Pajak yang kita kenal saat ini dalam pemerintahan kapitalis liberal yang dipungut oleh negara kita adalah pajak penghasilan, pajak bumi dan bangunan, pajak pertambangan nilai, pajak barang dan jasa, pajak penjualan barang mewah, dan sebagainya. Dalam pemerintahan Islam, pajak hanya diperuntukan bagi mereka non muslim demi keamanan dan kenyamanan mereka yang hidup di bawah pemerintahan Islam. Adapun pajak dari non muslim itu seperti Al Jizyah (upeti dari ahli kitab), Al Usyur (bea cukai bagi pedagang non muslim yang masuk ke negera Islam). Pajak yang dipungut dari kaum muslim adalah ketika dalam kondisi terpaksa yakni pada saat Kas Negara (Baitul Mal) kosong atau defisit, yang dimana pada saat kondisi tersebut negara banyak keperluannya untuk membiayai kebutuhan pengeluaran negara demi kemaslahatan masyarakatnya.

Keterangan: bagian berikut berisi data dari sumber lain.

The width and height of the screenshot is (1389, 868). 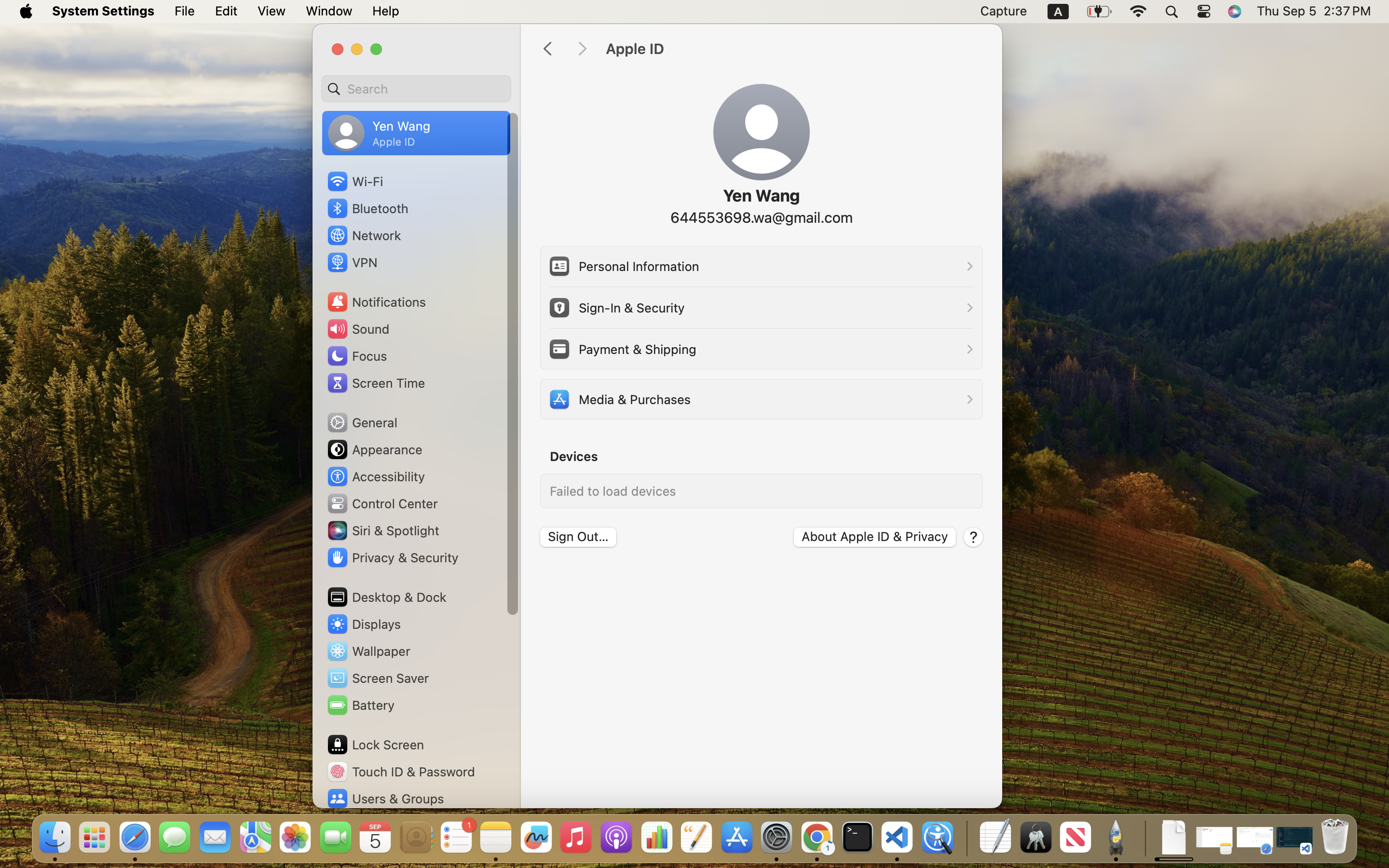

Maka jelaslah ketika pemerintah mengambil pajak secara paksa kepada rakyat, apalagi kondisi rakyat dalam keadaan susah, tindakan tersebut adalah tindakan zholim dan tidak adil sebagaimana sabda Rasulullah SAW : “Demi Zat yang jiwaku berada ditangan Nya, sesungguhnya perempuan itu telah benar-benar bertaubat, sekiranya seseorang pemungut pajak bertaubat sebagaimana taubatnya wanita itu, niscaya dosanya akan diampuni.” (HR. Muslim III/1321 No. 1695).
Pada dasarnya, pemasukan rutin negara Islam (Baitul Mal) yang telah ditetapkan Allah Swt. sebagai hak kaum muslim, seperti dari fai, kharaj, ‘usyur, dan dari milik umum yang dialihkan menjadi milik negara, semua itu cukup untuk membiayai apa yang diwajibkan atas Baitul Mal, baik dalam kondisi ada harta maupun tidak, yang berhubungan degan pemeliharaan urusan umat, dan mewujudkan kemaslahatannya. Maka pada kondisi itu, negara tidak perlu melakukan pungutan pajak atas kaum muslim.
Dengan demikian hanya dalam Daulah Islam sajalah kita akan merasakan kehidupan yang adil dan terhindar dari kezoliman para penguasa, karena peraturan yang diterapkan bersumber dari Zat Yang Maha Adil ALLAH Subhanahu Wata’aala.